╭─ Data section
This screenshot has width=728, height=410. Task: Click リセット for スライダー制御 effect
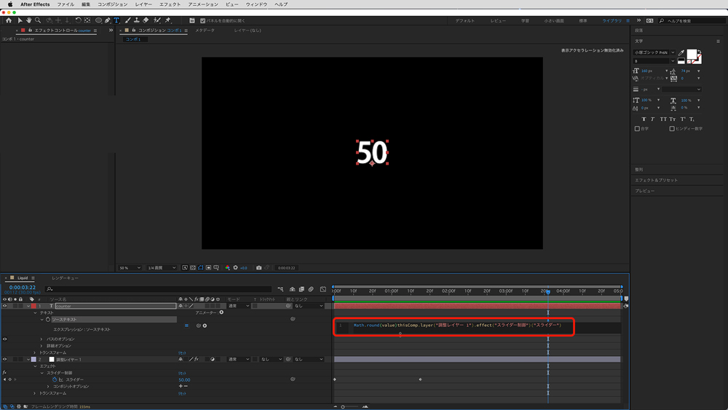[x=182, y=373]
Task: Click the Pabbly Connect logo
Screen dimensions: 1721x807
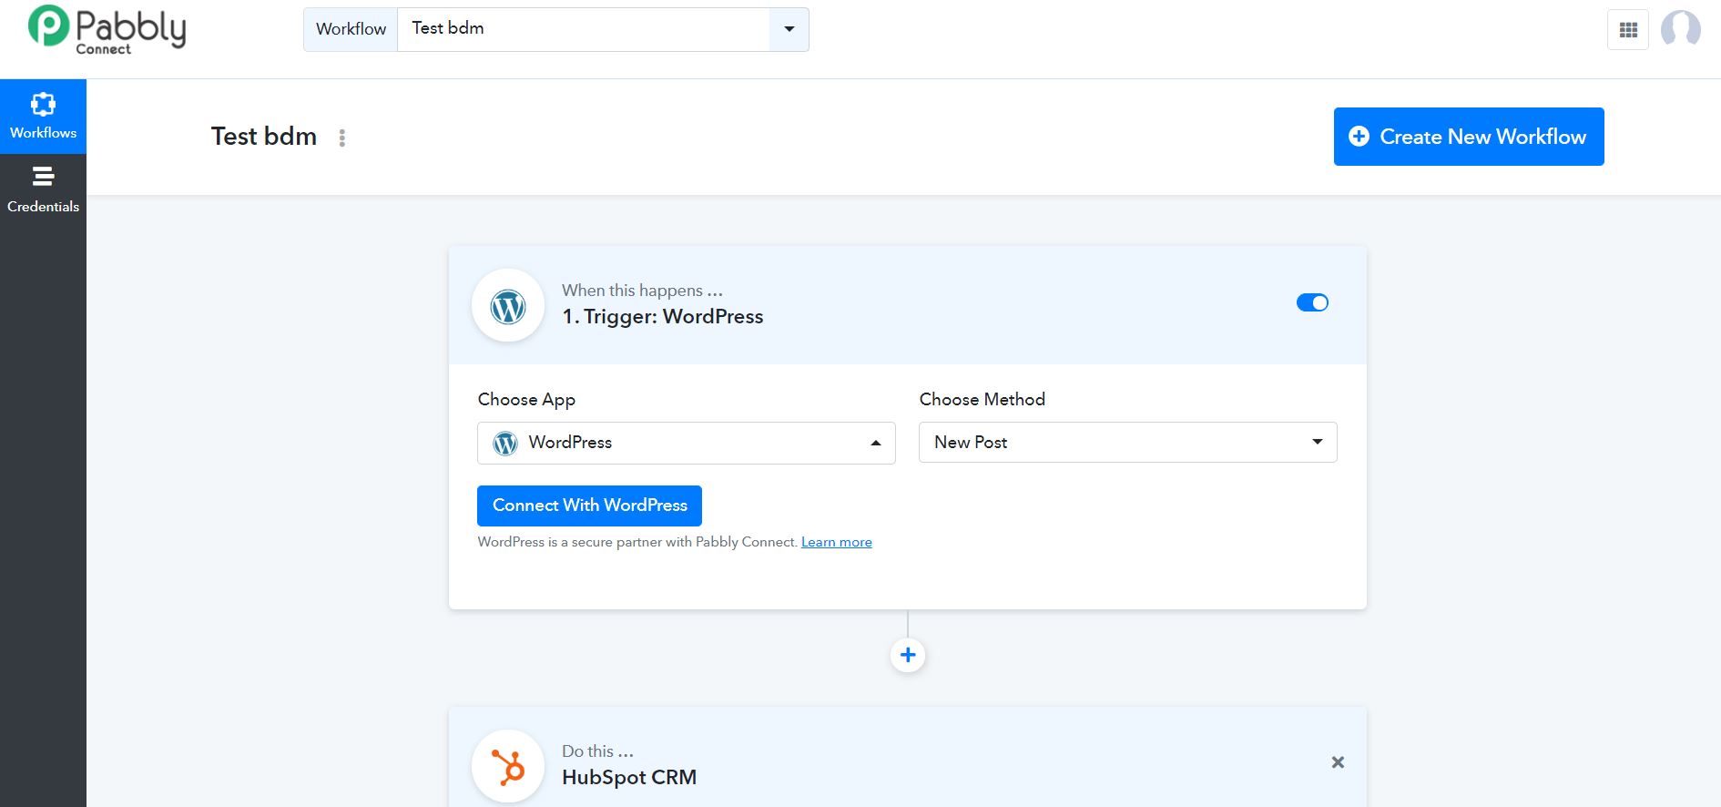Action: tap(107, 29)
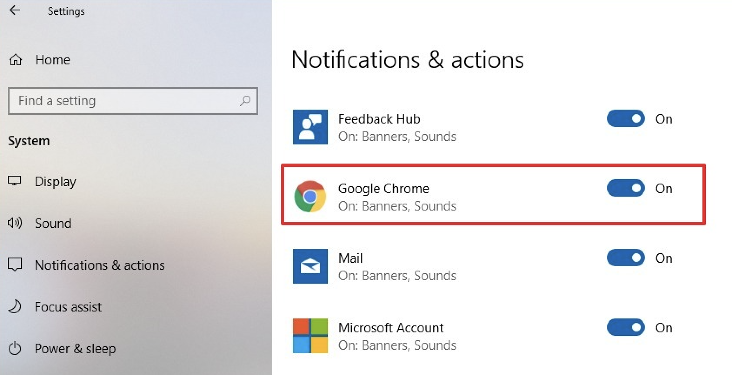This screenshot has width=732, height=375.
Task: Click the Feedback Hub app icon
Action: pyautogui.click(x=310, y=127)
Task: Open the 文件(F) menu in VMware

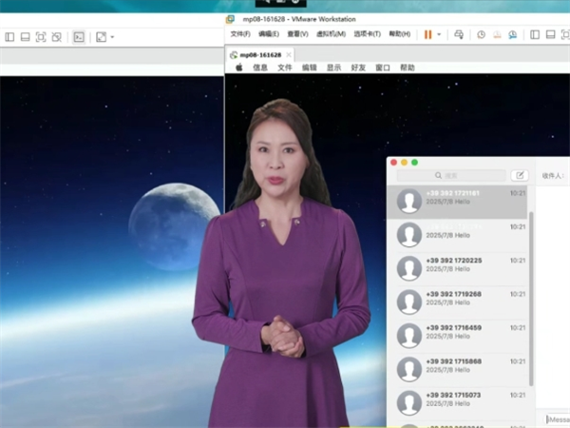Action: (x=240, y=34)
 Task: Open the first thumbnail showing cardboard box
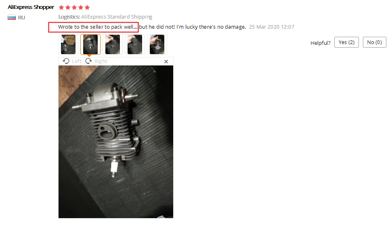68,44
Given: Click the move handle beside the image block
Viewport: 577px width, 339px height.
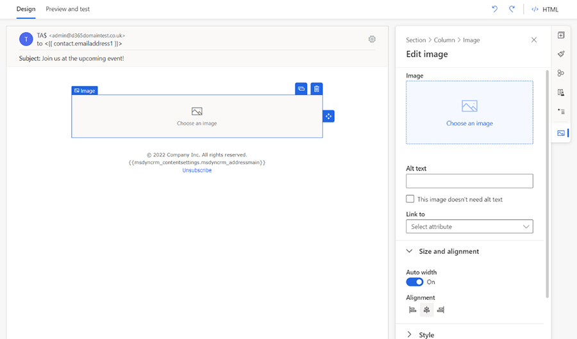Looking at the screenshot, I should 328,116.
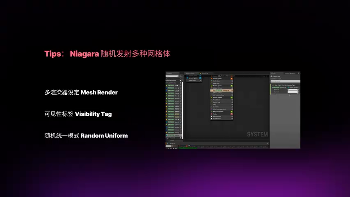Switch to the System Overview tab
This screenshot has height=197, width=350.
190,73
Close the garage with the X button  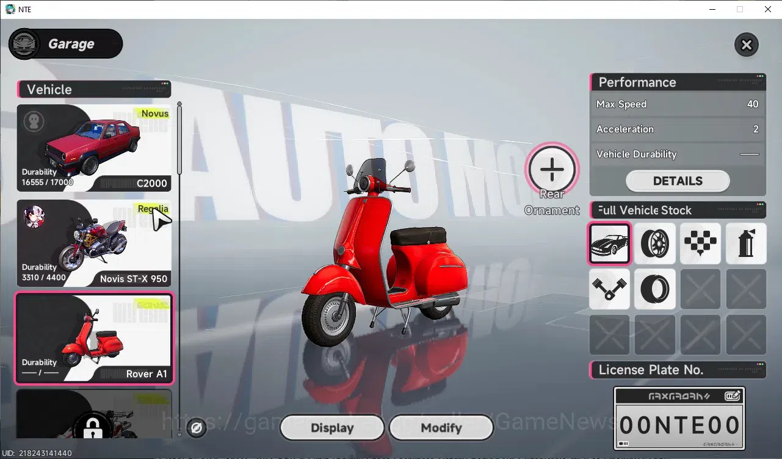point(746,45)
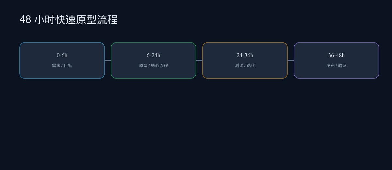Click the 24-36h time heading text

tap(245, 55)
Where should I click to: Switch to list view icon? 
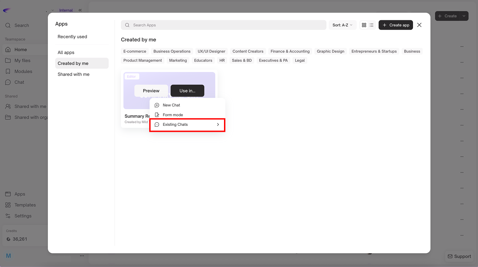[371, 25]
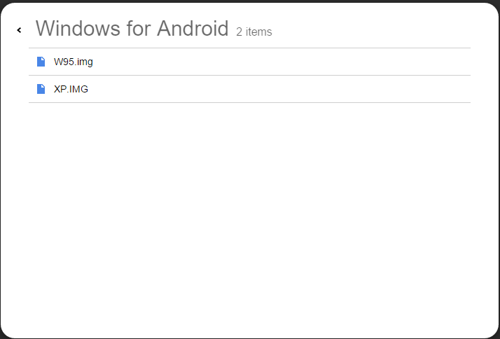Open the W95.img file by its name
Viewport: 500px width, 339px height.
(74, 62)

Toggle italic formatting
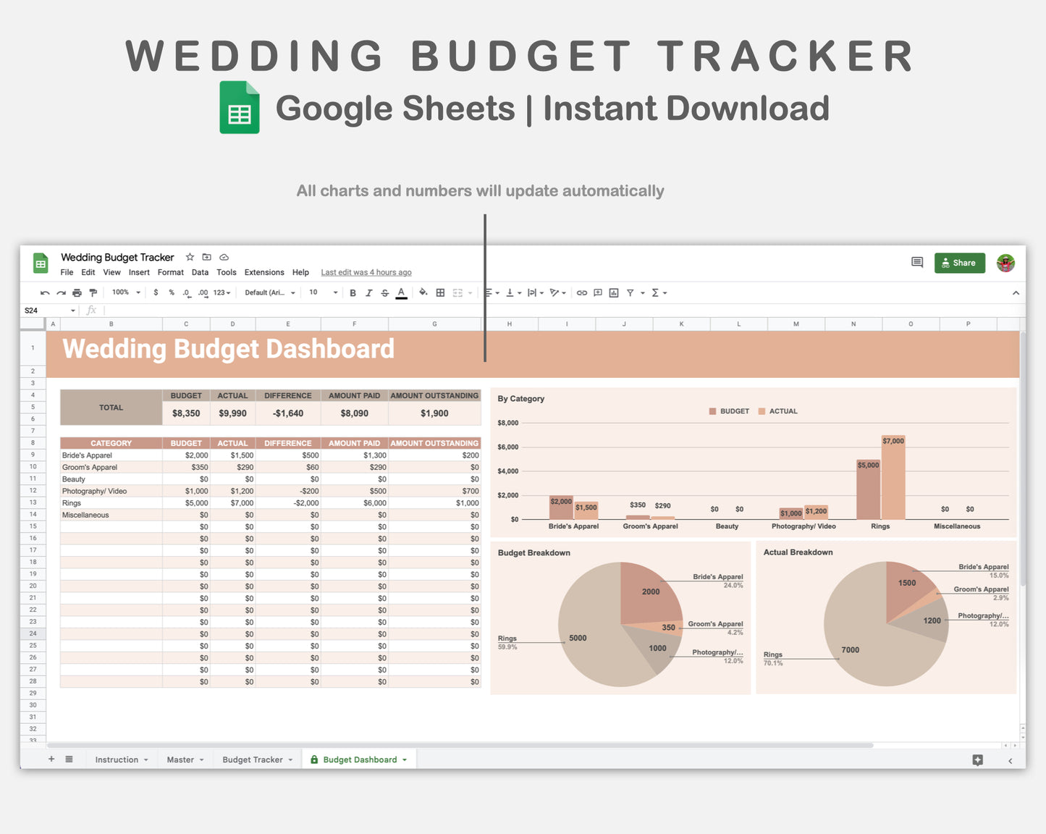click(368, 292)
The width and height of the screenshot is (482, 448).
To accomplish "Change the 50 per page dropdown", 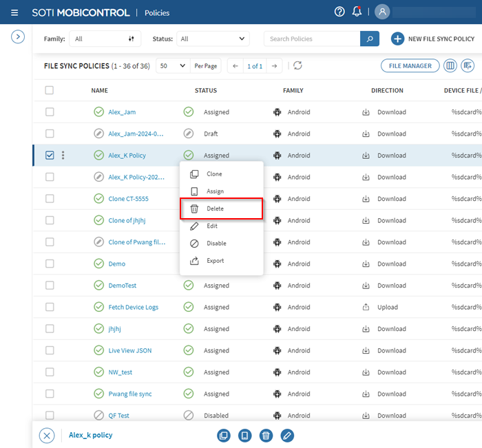I will pos(172,66).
╰─
What you are asked to do - Take the lines of the material above from the first through the one containing "Task: Click the Pabbly Connect logo", both included, and print them exactly without the pictures.

Your response -
This screenshot has width=728, height=410. Task: Click リセット for スライダー制御 effect
[x=182, y=373]
Task: Click the Pabbly Connect logo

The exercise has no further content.